Elma -ヴェルフェリア英雄列伝 Ⅰ-
「べつに、単純なことだ。俺もメオラもラグも、エルマに恩があるんだよ」
「と、いうと?」
「俺は幼い頃に奴隷商に売られて、八歳の頃に逃げ出したところをエルマに助けられた。おれを連れて奴隷商から逃げて、一族に引き入れてくれた」
「……メオラとラグは? たしか、あの二人は兄妹だったよね」
「ああ。
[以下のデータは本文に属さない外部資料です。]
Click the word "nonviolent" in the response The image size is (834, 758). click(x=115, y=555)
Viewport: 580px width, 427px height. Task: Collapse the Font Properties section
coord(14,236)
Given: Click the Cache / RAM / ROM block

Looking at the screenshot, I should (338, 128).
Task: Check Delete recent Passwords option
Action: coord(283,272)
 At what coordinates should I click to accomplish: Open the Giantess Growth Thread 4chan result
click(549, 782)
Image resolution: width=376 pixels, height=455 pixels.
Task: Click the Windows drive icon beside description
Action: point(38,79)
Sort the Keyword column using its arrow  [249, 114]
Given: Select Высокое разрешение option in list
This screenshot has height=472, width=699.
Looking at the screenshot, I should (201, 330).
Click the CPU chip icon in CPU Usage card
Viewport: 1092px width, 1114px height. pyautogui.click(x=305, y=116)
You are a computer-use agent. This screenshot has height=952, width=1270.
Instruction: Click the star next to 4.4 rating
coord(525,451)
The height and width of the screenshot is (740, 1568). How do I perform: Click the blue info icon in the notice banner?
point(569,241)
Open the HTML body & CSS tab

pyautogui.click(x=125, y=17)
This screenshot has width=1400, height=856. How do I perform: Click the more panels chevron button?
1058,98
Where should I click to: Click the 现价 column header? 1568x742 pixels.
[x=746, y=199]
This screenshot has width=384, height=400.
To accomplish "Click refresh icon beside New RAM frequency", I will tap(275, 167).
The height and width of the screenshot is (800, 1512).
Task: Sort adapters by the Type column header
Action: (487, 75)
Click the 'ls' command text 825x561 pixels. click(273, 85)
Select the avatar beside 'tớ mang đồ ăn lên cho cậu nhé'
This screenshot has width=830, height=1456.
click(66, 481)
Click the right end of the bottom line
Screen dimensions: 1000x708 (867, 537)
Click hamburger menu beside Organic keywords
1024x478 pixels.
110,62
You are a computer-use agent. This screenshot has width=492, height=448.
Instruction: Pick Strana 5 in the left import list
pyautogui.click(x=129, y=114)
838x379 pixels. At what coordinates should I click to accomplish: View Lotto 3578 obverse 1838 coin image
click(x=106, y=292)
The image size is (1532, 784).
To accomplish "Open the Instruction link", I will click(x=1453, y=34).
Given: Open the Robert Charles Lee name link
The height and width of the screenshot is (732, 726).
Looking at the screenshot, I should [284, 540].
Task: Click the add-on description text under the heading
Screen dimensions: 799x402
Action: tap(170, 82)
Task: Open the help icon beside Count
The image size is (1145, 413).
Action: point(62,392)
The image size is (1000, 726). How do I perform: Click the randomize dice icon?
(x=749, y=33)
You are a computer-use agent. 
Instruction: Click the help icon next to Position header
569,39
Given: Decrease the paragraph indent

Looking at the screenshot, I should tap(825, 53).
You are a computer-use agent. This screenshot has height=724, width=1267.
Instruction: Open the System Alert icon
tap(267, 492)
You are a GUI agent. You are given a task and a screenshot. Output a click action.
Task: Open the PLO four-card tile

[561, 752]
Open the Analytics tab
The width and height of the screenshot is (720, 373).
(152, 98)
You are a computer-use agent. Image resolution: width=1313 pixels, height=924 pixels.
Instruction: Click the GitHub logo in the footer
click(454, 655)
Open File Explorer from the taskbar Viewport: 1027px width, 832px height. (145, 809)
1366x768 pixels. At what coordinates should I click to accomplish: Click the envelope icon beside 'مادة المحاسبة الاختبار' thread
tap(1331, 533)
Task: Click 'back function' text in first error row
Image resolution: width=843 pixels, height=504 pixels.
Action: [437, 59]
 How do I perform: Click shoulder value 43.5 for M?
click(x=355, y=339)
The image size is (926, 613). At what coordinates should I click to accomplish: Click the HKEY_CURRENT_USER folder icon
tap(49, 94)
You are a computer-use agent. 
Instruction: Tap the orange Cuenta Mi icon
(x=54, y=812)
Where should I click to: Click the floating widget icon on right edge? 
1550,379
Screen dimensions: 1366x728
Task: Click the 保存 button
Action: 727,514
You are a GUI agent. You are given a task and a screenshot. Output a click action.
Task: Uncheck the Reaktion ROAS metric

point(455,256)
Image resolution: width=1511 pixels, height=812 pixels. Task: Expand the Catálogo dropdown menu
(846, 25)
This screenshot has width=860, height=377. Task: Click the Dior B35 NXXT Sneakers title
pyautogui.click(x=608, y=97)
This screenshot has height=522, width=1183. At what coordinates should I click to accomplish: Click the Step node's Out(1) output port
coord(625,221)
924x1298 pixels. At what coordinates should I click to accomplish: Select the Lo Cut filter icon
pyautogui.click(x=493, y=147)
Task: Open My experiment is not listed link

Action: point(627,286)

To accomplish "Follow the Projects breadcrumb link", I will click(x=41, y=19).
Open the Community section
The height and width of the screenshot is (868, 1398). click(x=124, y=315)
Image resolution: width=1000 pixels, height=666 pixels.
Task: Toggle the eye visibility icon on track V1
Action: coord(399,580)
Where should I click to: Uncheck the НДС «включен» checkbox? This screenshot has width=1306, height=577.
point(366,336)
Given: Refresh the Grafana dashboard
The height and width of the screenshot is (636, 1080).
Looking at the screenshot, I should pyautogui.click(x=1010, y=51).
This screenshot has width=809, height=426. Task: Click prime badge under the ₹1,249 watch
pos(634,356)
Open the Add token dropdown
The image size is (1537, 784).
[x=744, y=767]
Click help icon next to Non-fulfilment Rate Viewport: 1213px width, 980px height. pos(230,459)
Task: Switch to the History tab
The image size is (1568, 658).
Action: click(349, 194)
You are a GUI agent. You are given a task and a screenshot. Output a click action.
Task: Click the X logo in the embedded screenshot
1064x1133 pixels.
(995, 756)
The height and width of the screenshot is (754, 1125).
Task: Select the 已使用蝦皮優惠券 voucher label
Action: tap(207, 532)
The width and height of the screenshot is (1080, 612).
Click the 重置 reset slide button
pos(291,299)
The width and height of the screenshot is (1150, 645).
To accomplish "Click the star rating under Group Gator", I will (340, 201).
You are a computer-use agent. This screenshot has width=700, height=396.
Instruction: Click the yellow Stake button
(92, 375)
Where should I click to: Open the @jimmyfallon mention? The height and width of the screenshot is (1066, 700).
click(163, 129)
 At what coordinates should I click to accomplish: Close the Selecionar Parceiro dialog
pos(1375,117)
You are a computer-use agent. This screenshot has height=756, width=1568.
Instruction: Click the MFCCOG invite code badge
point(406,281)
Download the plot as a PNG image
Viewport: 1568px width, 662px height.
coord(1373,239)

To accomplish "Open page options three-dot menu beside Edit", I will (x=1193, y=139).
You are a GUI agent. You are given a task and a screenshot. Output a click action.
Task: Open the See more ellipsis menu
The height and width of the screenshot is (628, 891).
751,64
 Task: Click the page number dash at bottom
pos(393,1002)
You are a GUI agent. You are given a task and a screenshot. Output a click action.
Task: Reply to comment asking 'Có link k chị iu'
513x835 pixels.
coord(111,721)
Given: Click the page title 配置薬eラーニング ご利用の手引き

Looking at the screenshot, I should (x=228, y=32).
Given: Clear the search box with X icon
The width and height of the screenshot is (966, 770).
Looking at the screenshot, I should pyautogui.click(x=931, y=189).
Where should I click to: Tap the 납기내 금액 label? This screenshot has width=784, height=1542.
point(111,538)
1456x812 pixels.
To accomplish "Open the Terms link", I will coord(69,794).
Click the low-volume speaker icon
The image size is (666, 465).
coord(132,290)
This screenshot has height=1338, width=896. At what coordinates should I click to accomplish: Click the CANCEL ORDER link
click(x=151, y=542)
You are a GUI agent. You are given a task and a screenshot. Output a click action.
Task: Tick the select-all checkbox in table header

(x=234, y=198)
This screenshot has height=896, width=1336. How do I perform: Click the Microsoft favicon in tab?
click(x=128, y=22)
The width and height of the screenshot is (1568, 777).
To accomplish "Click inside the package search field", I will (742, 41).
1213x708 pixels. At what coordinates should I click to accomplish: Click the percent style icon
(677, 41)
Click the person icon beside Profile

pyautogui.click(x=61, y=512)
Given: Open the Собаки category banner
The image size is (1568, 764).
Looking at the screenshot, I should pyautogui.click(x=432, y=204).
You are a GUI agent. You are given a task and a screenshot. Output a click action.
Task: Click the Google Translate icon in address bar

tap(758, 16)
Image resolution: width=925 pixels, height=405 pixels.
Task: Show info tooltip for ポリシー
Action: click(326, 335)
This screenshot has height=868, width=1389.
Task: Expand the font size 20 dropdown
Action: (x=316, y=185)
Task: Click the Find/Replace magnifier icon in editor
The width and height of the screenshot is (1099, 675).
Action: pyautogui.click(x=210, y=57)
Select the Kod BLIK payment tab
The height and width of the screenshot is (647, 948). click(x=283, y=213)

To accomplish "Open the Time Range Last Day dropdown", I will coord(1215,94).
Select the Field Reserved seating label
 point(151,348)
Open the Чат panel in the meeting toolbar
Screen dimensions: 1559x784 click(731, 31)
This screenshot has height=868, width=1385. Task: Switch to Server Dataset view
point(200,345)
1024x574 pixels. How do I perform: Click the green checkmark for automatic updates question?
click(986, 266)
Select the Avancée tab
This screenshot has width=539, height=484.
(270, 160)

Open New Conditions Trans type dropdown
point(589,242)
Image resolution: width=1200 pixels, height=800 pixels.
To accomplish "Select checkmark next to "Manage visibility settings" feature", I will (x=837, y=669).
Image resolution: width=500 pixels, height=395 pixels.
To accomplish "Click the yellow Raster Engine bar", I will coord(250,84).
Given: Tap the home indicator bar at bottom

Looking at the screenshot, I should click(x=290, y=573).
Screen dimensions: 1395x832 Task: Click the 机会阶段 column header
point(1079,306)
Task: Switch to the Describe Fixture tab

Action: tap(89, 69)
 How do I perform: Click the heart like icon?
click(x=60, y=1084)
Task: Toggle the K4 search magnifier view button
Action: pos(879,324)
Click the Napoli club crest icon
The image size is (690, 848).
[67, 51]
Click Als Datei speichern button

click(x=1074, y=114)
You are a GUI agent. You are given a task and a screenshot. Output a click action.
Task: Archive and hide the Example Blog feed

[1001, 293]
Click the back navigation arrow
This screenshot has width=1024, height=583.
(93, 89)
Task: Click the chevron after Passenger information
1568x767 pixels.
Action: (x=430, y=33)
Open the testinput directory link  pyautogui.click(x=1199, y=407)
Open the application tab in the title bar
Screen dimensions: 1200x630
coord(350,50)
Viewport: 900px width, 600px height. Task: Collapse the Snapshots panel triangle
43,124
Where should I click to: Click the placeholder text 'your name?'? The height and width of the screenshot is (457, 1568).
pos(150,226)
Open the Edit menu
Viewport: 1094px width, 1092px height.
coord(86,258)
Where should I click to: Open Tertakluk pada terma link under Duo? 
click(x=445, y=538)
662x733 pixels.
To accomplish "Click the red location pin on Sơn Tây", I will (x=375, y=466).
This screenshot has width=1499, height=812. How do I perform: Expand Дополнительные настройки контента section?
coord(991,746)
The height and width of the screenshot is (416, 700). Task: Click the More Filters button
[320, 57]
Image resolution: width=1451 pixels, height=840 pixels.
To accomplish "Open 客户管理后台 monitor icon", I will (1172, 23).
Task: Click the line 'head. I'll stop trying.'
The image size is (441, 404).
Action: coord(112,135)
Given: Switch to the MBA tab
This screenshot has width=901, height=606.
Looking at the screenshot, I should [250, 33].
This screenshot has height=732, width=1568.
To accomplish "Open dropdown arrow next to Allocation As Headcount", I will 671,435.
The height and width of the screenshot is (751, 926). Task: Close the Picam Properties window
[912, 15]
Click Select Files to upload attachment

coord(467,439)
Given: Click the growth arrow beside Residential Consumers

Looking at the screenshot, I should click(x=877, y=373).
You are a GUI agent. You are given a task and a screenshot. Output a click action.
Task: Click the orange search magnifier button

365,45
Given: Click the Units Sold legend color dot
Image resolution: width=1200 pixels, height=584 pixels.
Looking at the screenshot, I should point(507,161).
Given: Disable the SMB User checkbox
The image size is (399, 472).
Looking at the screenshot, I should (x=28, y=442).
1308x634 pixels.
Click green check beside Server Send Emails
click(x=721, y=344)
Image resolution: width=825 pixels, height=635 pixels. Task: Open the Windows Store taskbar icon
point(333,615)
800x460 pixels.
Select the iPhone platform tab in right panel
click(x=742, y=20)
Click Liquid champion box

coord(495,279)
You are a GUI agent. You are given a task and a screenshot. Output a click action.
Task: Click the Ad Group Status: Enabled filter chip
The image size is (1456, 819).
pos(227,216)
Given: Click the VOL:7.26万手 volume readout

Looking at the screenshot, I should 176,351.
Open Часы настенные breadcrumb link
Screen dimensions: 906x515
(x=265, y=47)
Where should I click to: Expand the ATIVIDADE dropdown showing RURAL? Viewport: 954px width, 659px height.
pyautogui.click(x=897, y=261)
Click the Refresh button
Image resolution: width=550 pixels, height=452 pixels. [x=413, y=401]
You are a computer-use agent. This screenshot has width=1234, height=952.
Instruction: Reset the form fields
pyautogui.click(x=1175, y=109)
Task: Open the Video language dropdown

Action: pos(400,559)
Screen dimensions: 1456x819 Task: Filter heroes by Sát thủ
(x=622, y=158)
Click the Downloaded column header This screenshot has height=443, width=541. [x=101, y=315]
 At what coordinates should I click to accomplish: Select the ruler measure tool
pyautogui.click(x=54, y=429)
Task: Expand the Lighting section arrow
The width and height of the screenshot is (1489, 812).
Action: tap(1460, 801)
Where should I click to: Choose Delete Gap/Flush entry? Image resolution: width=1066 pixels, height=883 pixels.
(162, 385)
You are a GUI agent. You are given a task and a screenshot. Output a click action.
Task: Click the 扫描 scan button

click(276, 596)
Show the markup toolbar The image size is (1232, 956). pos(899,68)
あいつらはたしか、故郷で一族が迫害されて、ヴェルフェリアに逃れてきたんだったかな。で、行き倒れてたところをエルマに拾われた」
「へえ」
リヒターは今エルマが居るであろうフシルの部屋を見上げて、ため息をついた。
「みんな大変な過去があるんだね」
「おうよ。城育ちの坊っちゃんにはわからないだろうけどな」
「うーん、返す言葉もないな。……でも僕にだって、それくらい誰かを大切に思う気持ちはわかるよ」
リヒターが遠い目をして言う。カルはにやにやして、「それ、誰のことだよ」と尋ねた。
そんなカルにリヒターは苦笑する。
「君、たぶん僕に思い人がいるとかそういうことを想像しているんだろうけどね、ぜんぜんそんな浮いた話じゃないよ。僕が大事に思っているって言うのは、兄さんのこと」
そう言うと、カルはあからさまに呆れた顔をした。